The Mahi are hot off of Bayview now!


----------



## TronGod

BlackJeep said:


> Very nice mahi mahi. Awesome your able to launch from Bayou Texar to go out the pass and offshore. The AI must really move. I want to get one someday to do more longer range offshore trips (10 miles). One problem I see with that though is that your buddies can't make it unless they have AI's too.


It's better than a boat.


----------



## JoeZ

TronGod said:


> The Mahi are hot off of Bayview now!



That's awesome - and sad all at once. Sad that someone from Cleveland will believe it.


----------



## TronGod

JoeZ said:


> That's awesome - and sad all at once. Sad that someone from Cleveland will believe it.


Should I feel bad now?


----------



## Ocean Master

You went from Bayou Texar to the Pass and beyond..? Why did you go so far instead of launching somehwere closer? I'm not saying you didn't but why..??


----------



## TronGod

I didn't really, its just a bunch of secret squirrel stuff about fishing spots.


----------



## Stressless

Gabe - awesome stuff. Good on ya.

Stressless


----------



## Ginzu

Nice report. Wish I wasn't sitting at work today knowing this storm system was rolling in.


----------



## below me

wow! nice fish!

man i've been thinking about getting a kayak. these videos are just egging me on. looks like you have a nice setup there. can you post a pic of your mesh fish landing contraption?


----------



## DTFuqua

*Be smart*

Don't do like me and just determine which one is the best you can afford and go for it. Find a friend with a spare and try it out first. I lost almost $300 butting with my own head when I sold it and should have known better.



below me said:


> wow! nice fish!
> 
> man i've been thinking about getting a kayak. these videos are just egging me on. looks like you have a nice setup there. can you post a pic of your mesh fish landing contraption?


----------



## TronGod

Here's the rig without all the gear. Probably not quite what you were thinking.


----------



## need2fish

Nice fish. What a cool setup. That looks like a lot of fun. How fast to you usually run in those things and can you control your troll speed pretty good?


----------



## DTFuqua

I know Hobies are expensive and with all that set up and stuff you need to get together, wouldn't a regular boat be cheaper and do as much? I have a catamaran already, once I get through restoring it to sea worthiness, and am thinking about looking for a regular boat I can put a sail rig on.
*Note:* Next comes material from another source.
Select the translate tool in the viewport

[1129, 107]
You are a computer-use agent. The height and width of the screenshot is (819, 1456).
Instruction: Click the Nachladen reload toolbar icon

I really want to be independant of th oil company for my fishing. And fun too.


----------



## PompNewbie

wow that Hobie Adventure Island is bad ass!


----------



## Caddy Yakker

DTFuqua said:


> I know Hobies are expensive and with all that set up and stuff you need to get together, wouldn't a regular boat be cheaper and do as much? I have a catamaran already, once I get through restoring it to sea worthiness, and am thinking about looking for a regular boat I can put a sail rig on. I really want to be independant of th oil company for my fishing. And fun too.


No not when you add gas and maintenance. Things constantly break and corrode. Can't launch off the beach in most boats and amount of gas to get to where the sailfish and mahi are running would add up fast.


----------



## below me

interesting setup. thanks


----------



## nathan70

I like the rocket launcher setup you have. Can I get some details on it? Looks like you could troll three rods, as long as you keep it somewhat strait. I guess when you hook up it could be a mess though.


----------



## Wilbur

Great video! You can do some cool stuff on the Adventure Island and really cover some water. I would love to try that sometime. Have you see "Yakabout" on YouTube?


----------



## TronGod

Wilbur-Yeah Yakabout has a sweet camera setup going on.
It's summertime and I want to run at least once a week.

Nathan70-The trolling setup is 1 1/4 pvc to 1 1/2 and the design is up to you, I think 1 1/4 is about the best you can do for most rod holders. Check out Stressless posts he built a sweet one also.

Need2fish-I know I got to ten plus before, but depends on the wind and direction of sail, troll, etc. You can also take as big a bite of the sail or as small as you want to control your troll speed.

Thanks for the compliments


----------



## DTFuqua

Caddy Yakker said:


> No not when you add gas and maintenance. Things constantly break and corrode. Can't launch off the beach in most boats and amount of gas to get to where the sailfish and mahi are running would add up fast.


Yes, I know about the problems with a regular boat. Thats why I'm figuring on finding something I can add a sail to and use either a trolling motor or/and oars for auxiliary power. I don't expect fuel to get drastically cheaper but in fact expect it to get more expensive and I hate having to feed the oil companies just to play or go fishing.


----------



## fishnhuntguy

Awesome!!!!!! Not trying to find out your spots but how far off of the beach are you catching snapper, Mahi, and kings. Good Luck and God bless to some one who can catch like that from the Kayak.


----------



## TronGod

Well in this case I would say you can get them anywhere from 1 to 5 miles and more at many spots off of Bayview park.:blink:


----------



## beachsceneguy

Long way from the ocean. My ai would ahve took half the day to get there.


----------



## TronGod

I'm not just trying to bump my post but I added some sweet music to the video, I'm kinda proud. I also want to know if anyone wants to fish early am tomorrow
morning. This is my answer to recession as the music says.

Thanks,
TG


----------